El Gobierno catalán endurece las sanciones contra los grafiteros y fija multas de hasta 900.000 euros por el vandalismo ferroviario

La nueva normativa quiere acabar con la "impunidad" mientras Renfe alerta de un coste anual de 11,6 millones en limpieza de trenes

Bluesky
grafiti, tren, Cornellà de Llobregat

El Gobierno catalán endurece el régimen sancionador para frenar el vandalismo ferroviario y proteger el servicio público de Rodalies

El Gobierno catalán ha presentado una reforma del régimen sancionador para combatir el vandalismo en las instalaciones ferroviarias y elevará hasta 900.000 euros las multas por las infracciones más graves. La proposición de ley impulsada por el grupo de los socialistas considera que las conductas incívicas en Rodalies de Catalunya se han convertido en un problema «tan visible como preocupante». Según Renfe, la limpieza de trenes costó 11,6 millones de euros en 2023 —unos 32.000 euros diarios— y se registraron 2.300 intrusiones de grafiteros, con 7.500 horas de trabajo para eliminar pintadas que cubrían más de 70.000 metros cuadrados.

La reforma de la ley 4/2006 tipificará como infracciones graves todas las acciones que deterioren o modifiquen instalaciones ferroviarias o material rodante, incluidas las pintadas que obliguen a detener parcial o totalmente el servicio.
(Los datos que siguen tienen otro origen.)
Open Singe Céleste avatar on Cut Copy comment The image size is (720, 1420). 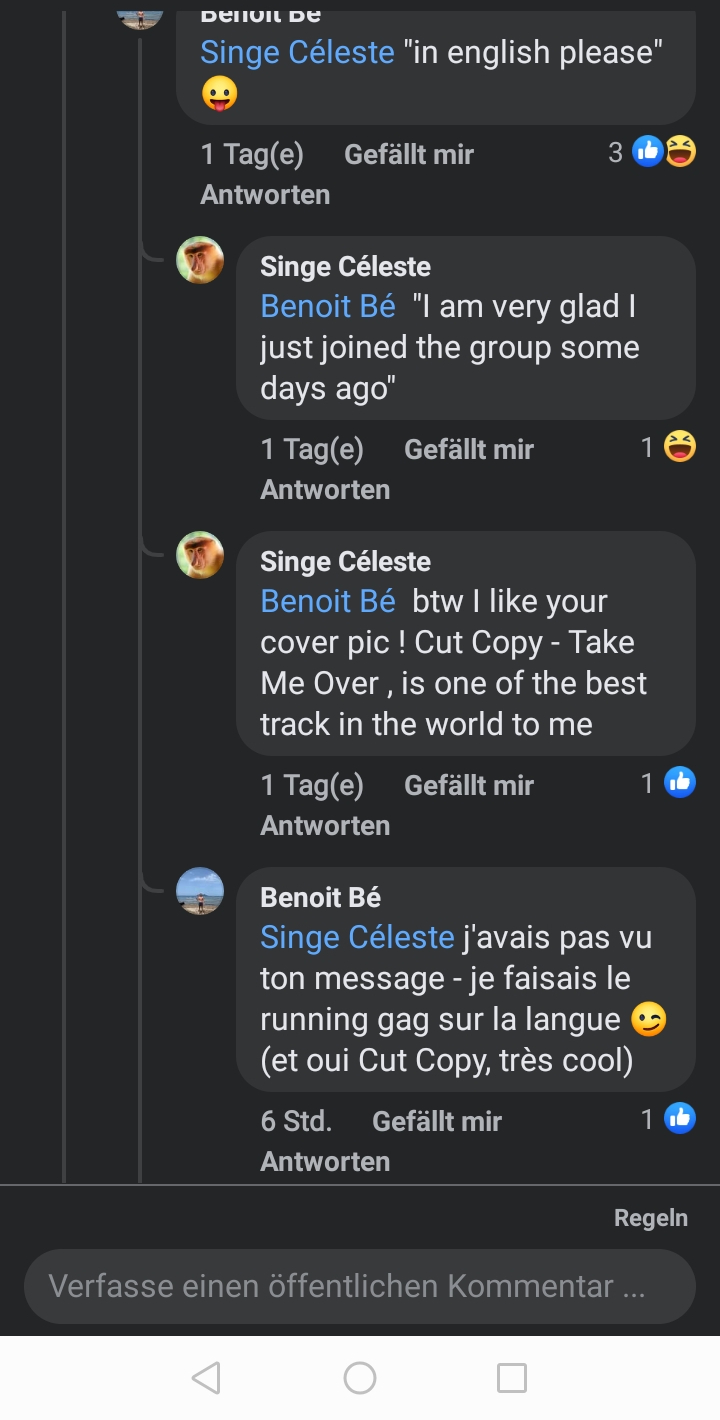200,555
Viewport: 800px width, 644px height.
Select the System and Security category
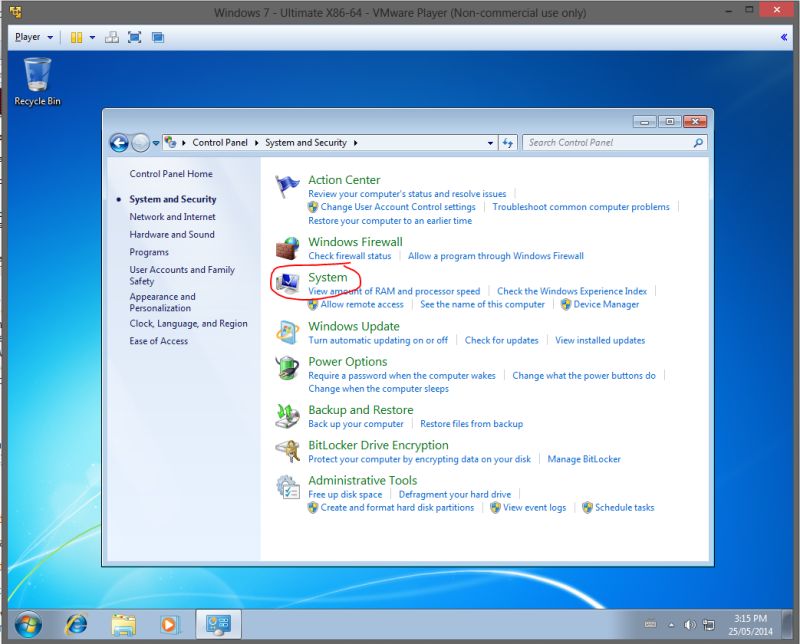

Estas infracciones comportarán multas de entre 18.000 y 90.000 euros, mientras que las consideradas muy graves —como daños que afecten al funcionamiento del servicio— se elevarán hasta los 900.000 euros. Las sanciones leves podrán comportar una advertencia, una multa de hasta 18.000 euros, o ambas cosas.

La consellera de Territorio, Sílvia Paneque, defiende que el mensaje es el de la «no impunidad» y asegura que los actos vandálicos son responsables de un porcentaje significativo de incidencias que afectan a un servicio esencial. Paneque afirma que la reforma «da cumplimiento» al compromiso del presidente de la Generalitat, Salvador Illa, y que la tramitación se hará por lectura única para aplicar los cambios antes del verano. El objetivo es reducir costes, mejorar la seguridad y proteger un servicio público que, según el Gobierno catalán, sufre un impacto creciente por la actividad de los grafiteros.